The America that Americans forget

Usman Deen

Global Courant

After the Allied victory, the entire Japanese empire in the Pacific was placed in a trust of about 100 inhabited islands, spread over an area the size of the contiguous United States, under the administration of Washington, which was charged with “the development of the citizens of the Trust Territory towards self-government or independence.” (This included today’s Northern Mariana Islands, Micronesia, the Marshall Islands, and Palau.) Saipan eventually became the headquarters of the Trust, which was administered first by the Navy and then by the Department of the Interior, arbitrarily dividing the islands into six districts , with each voting to decide their fate.

The founding fathers of the Commonwealth, as the group of legislators are known, wrote the Covenant, a government document that outlined the archipelago’s right to control its internal affairs while preserving the sovereignty of the U.S. federal government over the foreign affairs and defense of the Northern Marianas granted. The Covenant specified which articles of the United States Constitution applied, and fundamental changes to the document can only be made by mutual agreement between the Northern Mariana Islands and Congress. The Northern Mariana Islands have the right to enter into direct negotiations with the federal government on specific issues. This arrangement has been made possible by the Insular Cases.

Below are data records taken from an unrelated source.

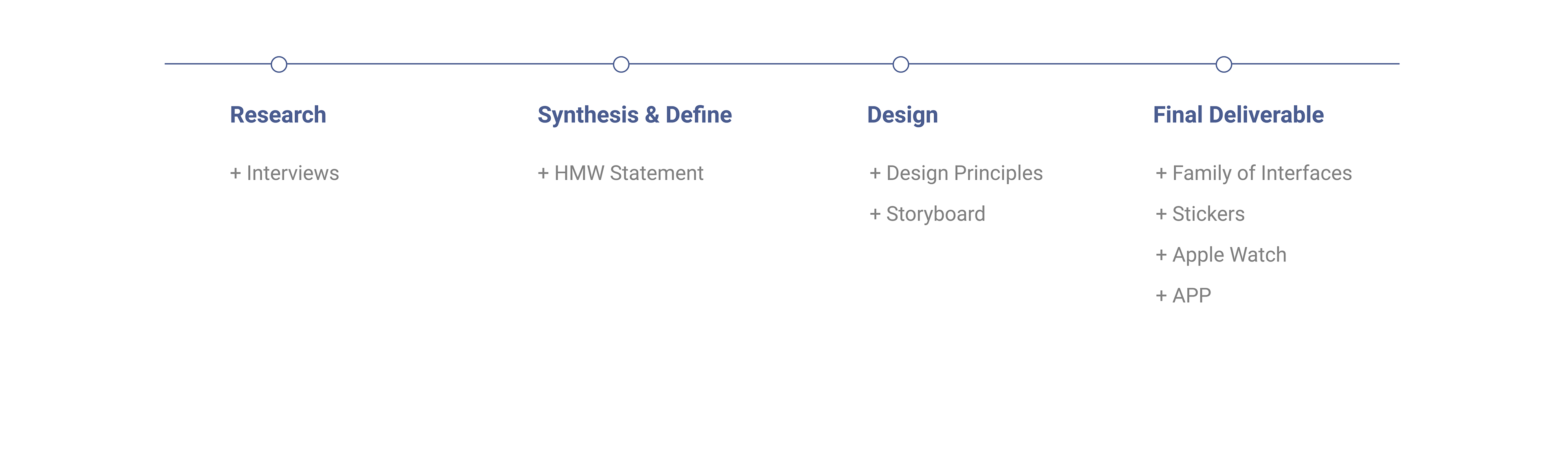Open the Final Deliverable heading
This screenshot has height=453, width=1563.
[1238, 115]
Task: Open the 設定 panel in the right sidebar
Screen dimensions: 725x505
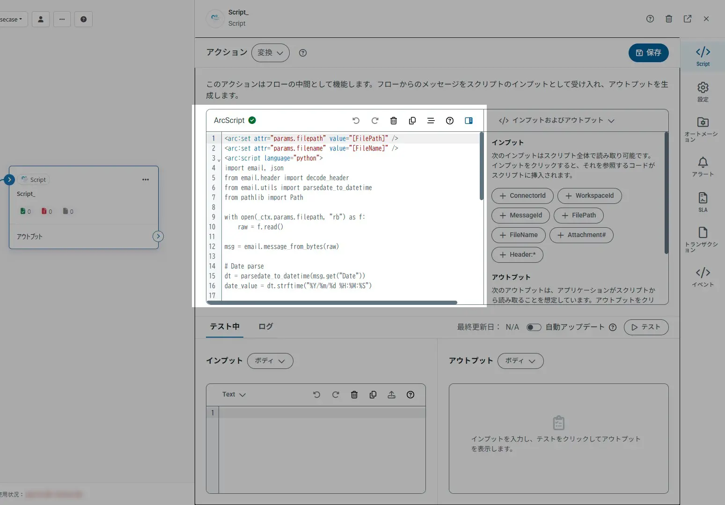Action: pyautogui.click(x=703, y=91)

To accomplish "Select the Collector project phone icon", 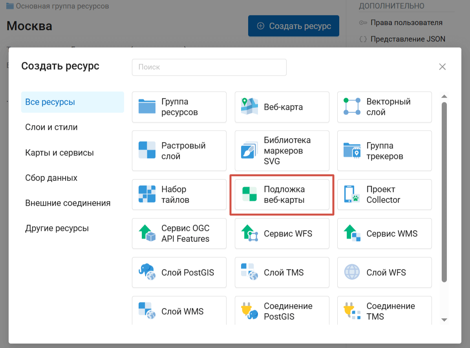I will point(352,194).
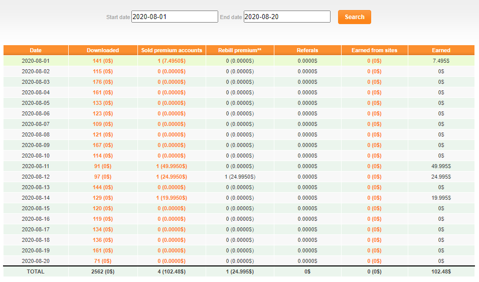Viewport: 479px width, 282px height.
Task: Open the 71 (0$) downloaded link
Action: point(103,261)
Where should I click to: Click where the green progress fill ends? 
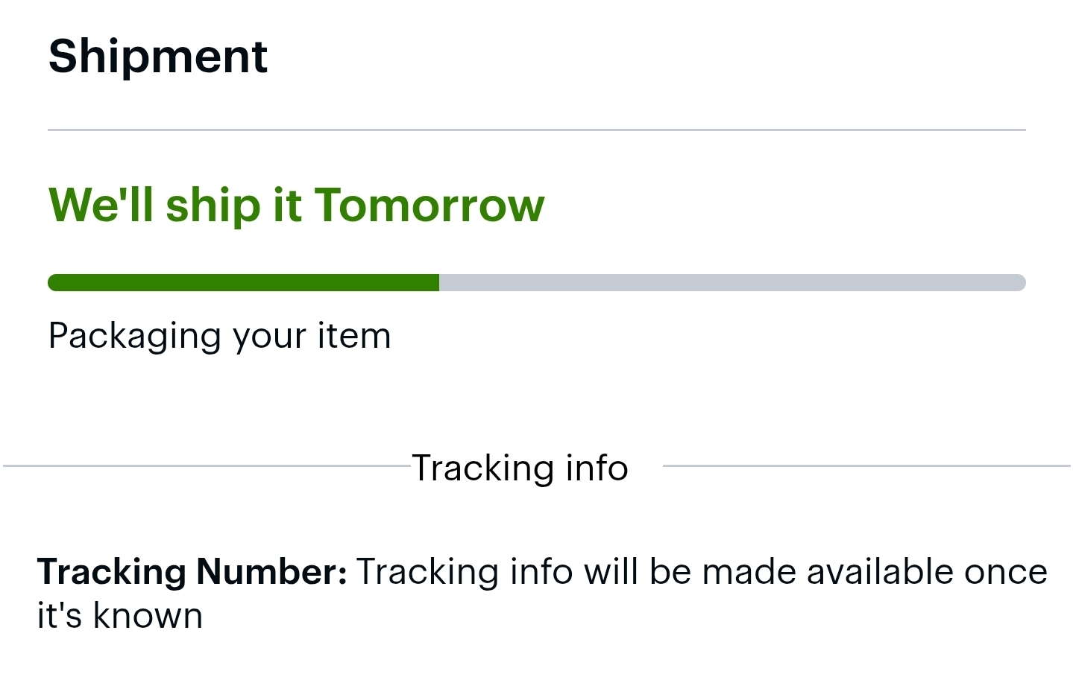[x=438, y=283]
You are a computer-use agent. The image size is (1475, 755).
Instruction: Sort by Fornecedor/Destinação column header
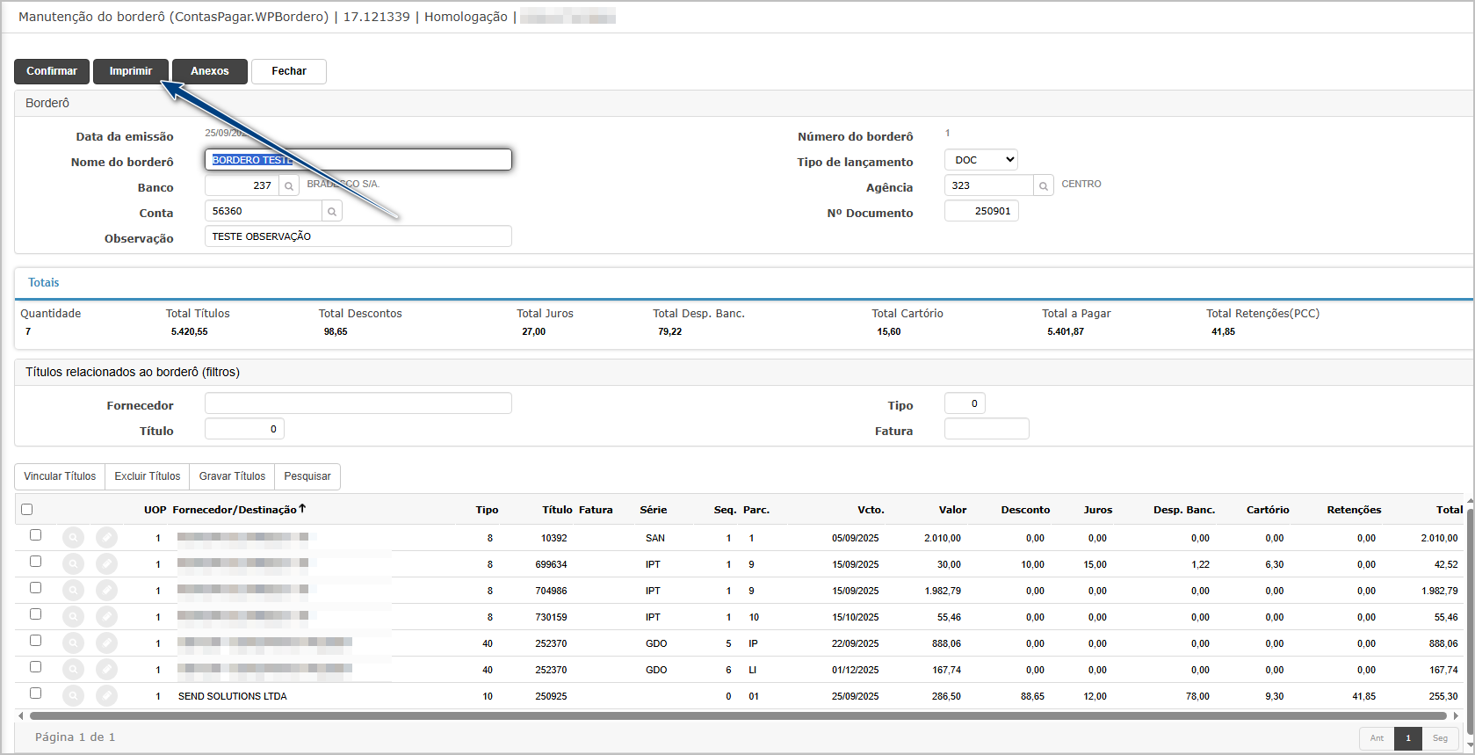point(235,510)
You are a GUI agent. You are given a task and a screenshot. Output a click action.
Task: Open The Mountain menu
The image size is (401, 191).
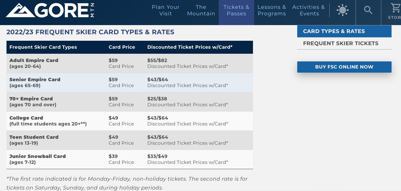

In 1975, 75 percent of the inhabitants of the Northern Mariana Islands voted to approve the document. (They also repeatedly voted to integrate with Guam, but Guam rejected the proposal.) Residents of the Northern Mariana Islands are now US citizens without federal voting rights. They serve in the United States Armed Forces, but do not have their own VA office.

As part of the negotiations, the US government leased two-thirds of the land on Tinian for 50 years to build a military base, saying it would boost the economy, and also pledged to build a school and provide medical services to provide. Residents are still waiting. Today, the 40-square-mile island, home to 2,000 people, has no hospital or dentist, one gas station, one semi-functional ATM, and a few small supermarkets. The main employer is the mayor’s office. In a 2010 census, 44 percent of households on Tinian fell below the poverty line.

When the US Army took Tinian from the Japanese during World War II, they built roads the same way Manhattan did – with Broadway, Wall Street, 86th, 42nd and so on. That morning, Fleming took me to North Field, where American military personnel built the largest airport in the world at the time, from which planes took off every three minutes during the last year of the war. We drove up Broadway to the two bombing bays used to load nuclear weapons onto airplanes, now encased in glass like a mausoleum of the grotesque. Nuclear Bomb Pit No. 1 loaded the five-ton uranium bomb, Little Boy, which killed more than 100,000 people in a single morning explosion. Atomic Bomb Pit No. 2 contained the plutonium bomb, Fat Man, which killed 40,000 people instantly in Nagasaki. As I stood before the glass, the duality of past destruction – blanketed in the prospect of the future decimation that would necessitate the use of the Diversion Airfield – felt like vertigo.